Cannes, 3 de diciembre de 1957
Óleo sobre tela
116 x 89 cm
Donación del artista, 1968
Museu Picasso, Barcelona
MPB 70.489

Comentario de la obra


El retrato de Jacqueline, uno de los aproximadamente doscientos que Picasso realizó a partir de 1954, fue donado por el artista —junto a la serie de Las Meninas— al Museu Picasso de Barcelona en 1968, en homenaje a su amigo y secretario Jaume Sabartés, que había fallecido recientemente. Pintado el 3 de diciembre de 1957, constituye una muestra de respeto y agradecimiento a su compañera, la única persona, junto a Sabartés, que fue testigo de los avatares de la serie y de las inquietudes del artista durante los intensos meses de aislamiento en su taller de La Californie.

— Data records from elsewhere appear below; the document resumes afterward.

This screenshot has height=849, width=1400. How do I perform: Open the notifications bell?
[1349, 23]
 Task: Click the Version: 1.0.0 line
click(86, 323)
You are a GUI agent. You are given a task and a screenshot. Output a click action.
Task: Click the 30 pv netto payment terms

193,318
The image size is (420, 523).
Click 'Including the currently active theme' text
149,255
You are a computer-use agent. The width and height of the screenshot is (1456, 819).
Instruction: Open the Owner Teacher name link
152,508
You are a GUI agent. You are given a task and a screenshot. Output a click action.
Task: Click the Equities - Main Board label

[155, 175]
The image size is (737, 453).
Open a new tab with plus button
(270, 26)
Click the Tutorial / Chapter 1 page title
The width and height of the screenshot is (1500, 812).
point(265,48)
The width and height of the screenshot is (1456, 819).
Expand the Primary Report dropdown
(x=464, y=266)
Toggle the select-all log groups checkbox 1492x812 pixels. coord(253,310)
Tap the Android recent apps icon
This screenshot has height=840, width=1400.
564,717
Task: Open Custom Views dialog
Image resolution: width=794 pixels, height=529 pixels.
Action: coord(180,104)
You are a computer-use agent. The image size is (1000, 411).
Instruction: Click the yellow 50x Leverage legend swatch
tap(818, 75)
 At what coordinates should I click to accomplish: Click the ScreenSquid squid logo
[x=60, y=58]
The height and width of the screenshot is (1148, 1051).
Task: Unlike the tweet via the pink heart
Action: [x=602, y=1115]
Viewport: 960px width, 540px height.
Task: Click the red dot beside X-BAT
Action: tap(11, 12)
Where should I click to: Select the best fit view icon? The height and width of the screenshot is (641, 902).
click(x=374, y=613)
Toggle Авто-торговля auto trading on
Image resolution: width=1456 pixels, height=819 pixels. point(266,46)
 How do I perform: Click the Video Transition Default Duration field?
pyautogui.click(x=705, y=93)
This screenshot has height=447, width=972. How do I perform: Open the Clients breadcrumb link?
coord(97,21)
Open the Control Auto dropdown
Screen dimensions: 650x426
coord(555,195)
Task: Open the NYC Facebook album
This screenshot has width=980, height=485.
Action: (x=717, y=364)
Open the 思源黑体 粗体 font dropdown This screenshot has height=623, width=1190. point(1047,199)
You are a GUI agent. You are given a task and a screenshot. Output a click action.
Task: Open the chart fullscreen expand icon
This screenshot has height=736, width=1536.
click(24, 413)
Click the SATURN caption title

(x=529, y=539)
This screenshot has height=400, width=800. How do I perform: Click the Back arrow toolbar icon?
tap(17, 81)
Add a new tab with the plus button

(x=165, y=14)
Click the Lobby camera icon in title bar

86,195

Así como los reyes Felipe IV y Mariana tenían la costumbre de contemplar a Velázquez mientras trabajaba, Jacqueline visitaba también a Picasso en la planta superior de la casa que habitaban juntos. Velázquez inmortalizó en Las Meninas una de esas visitas, en una escena en la que el tiempo parece detenerse por la entrada de los reyes, cuyas figuras quedan reflejadas en el espejo del fondo de la estancia. Picasso, en una paráfrasis muy libre, nos brinda este retrato de Jacqueline realzada por un marco pintado, como si se tratara del marco de un espejo.

Pablo Picasso


Málaga, 1881 – Mougins, 1973

En junio de 1895 visitó por primera vez el Museo del Prado, acompañado por su padre. En su cuaderno de dibujo realizó una copia de El bufón Calabacillas y del Niño de Vallecas de Velázquez. Empujado por su padre, se matriculó en la Academia de San Fernando de Madrid el curso 1897-1898. Rápidamente se distanció de la Academia y se dedicó a frecuentar el Prado, donde solicitó permiso para copiar obras. Destaca una copia al óleo de un retrato de Felipe IV de Velázquez, así como una página de bocetos entre los que encontramos una copia de Las hilanderas y una copia parcial de Las Meninas, también de Velázquez. Durante su segunda estancia en la capital española, en 1901, pintó Mujer en azul, clara referencia a Mariana de Austria de Velázquez (Museo del Prado), y lo presentó a la Exposición General de Bellas Artes de ese año. El verano de 1935 viajó a varias ciudades españolas y, en Madrid, visitó de nuevo el Prado. En noviembre de 1936 el gobierno le nombró director honorífico del Museo del Prado. Entre agosto y diciembre de 1957 pintó, en La Californie (Cannes), la serie de Las Meninas, que donó al Museu Picasso de Barcelona en 1968.